05 Tryptophan Iaa
Jupyter notebook from the PGP Gene Distribution Across Environments & Pangenomes project.
NB05: Tryptophan → IAA Coupling (H4)¶
Hypothesis H4: Tryptophan biosynthesis pathway completeness (GapMind score) predicts the presence of ipdC (indole-3-pyruvate decarboxylase), because IAA biosynthesis via the IPyA pathway requires tryptophan as a substrate.
Steps:
- Cross-tabulation: trp_complete × ipdC_present → Fisher's exact test
- Logistic regression:
ipdC_present ~ trp_complete + env_soil + phylum - Stratified analysis: does coupling differ in soil vs non-soil genomes?
- Negative control: tyr completeness should NOT predict ipdC
Input: data/trp_completeness.csv, data/species_pgp_matrix.csv, data/species_environment.csv
Output: data/trp_iaa_results.csv, figures/trp_iaa_contingency.png
In [1]:
import os
import warnings
import matplotlib.pyplot as plt
import numpy as np
import pandas as pd
import seaborn as sns
from scipy import stats
from statsmodels.stats.multitest import multipletests
import statsmodels.formula.api as smf
warnings.filterwarnings('ignore')
_here = os.path.abspath('')
if os.path.basename(_here) == 'notebooks':
REPO = os.path.abspath(os.path.join(_here, '..', '..', '..'))
else:
REPO = os.path.abspath(os.path.join(_here, '..', '..', '..'))

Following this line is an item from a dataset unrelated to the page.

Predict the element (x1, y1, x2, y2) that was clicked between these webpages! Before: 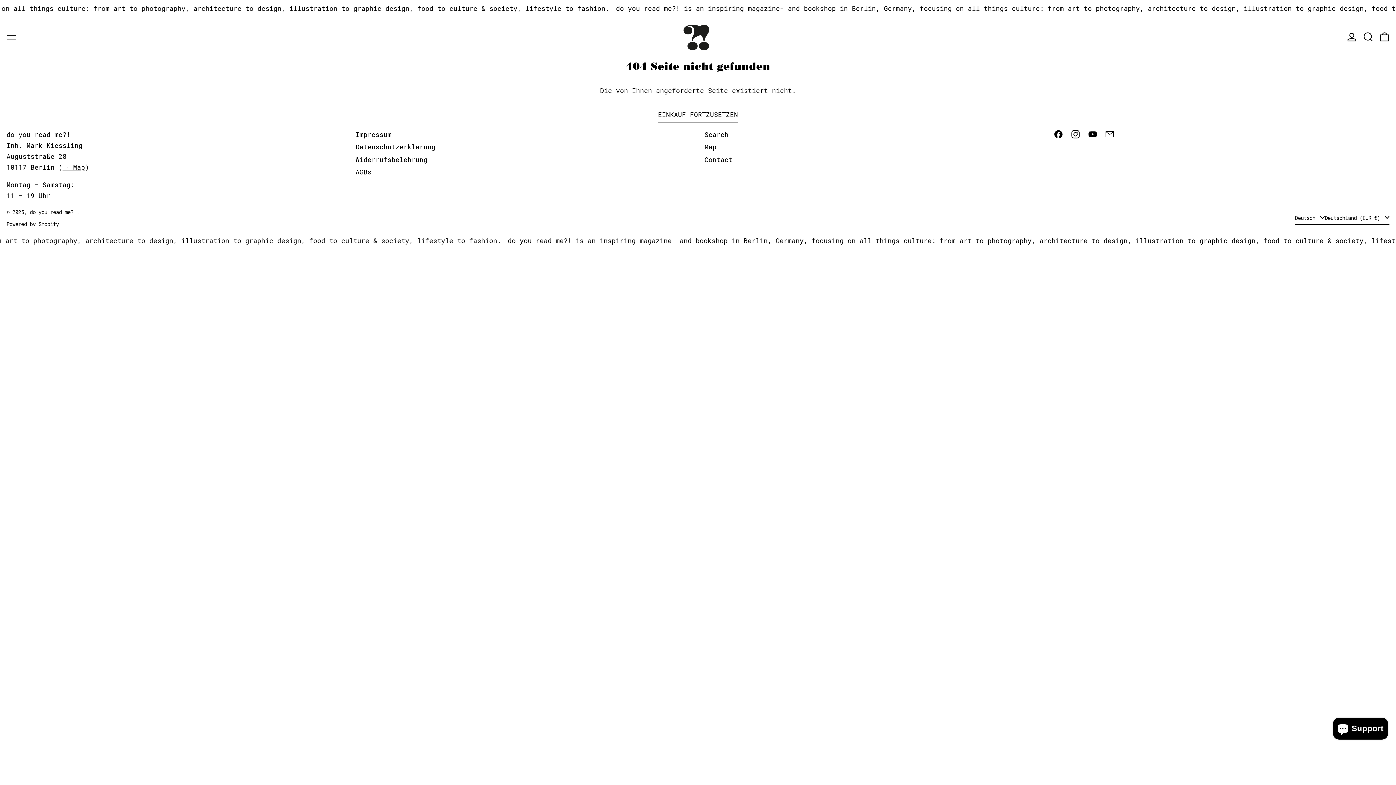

PROJECT = os.path.join(REPO, 'projects', 'pgp_pangenome_ecology')
DATA = os.path.join(PROJECT, 'data')
FIGURES = os.path.join(PROJECT, 'figures')
trp_df = pd.read_csv(os.path.join(DATA, 'trp_completeness.csv'))
species_pgp = pd.read_csv(os.path.join(DATA, 'species_pgp_matrix.csv'))
species_env = pd.read_csv(os.path.join(DATA, 'species_environment.csv'))
print(f'trp_completeness: {len(trp_df):,} species')
print(f'trp_complete distribution:')
print(trp_df['trp_complete'].value_counts().to_string())
print(f'\nspecies_pgp: {len(species_pgp):,} species')
print(f'ipdC present in: {species_pgp["ipdC_present"].sum():,} species')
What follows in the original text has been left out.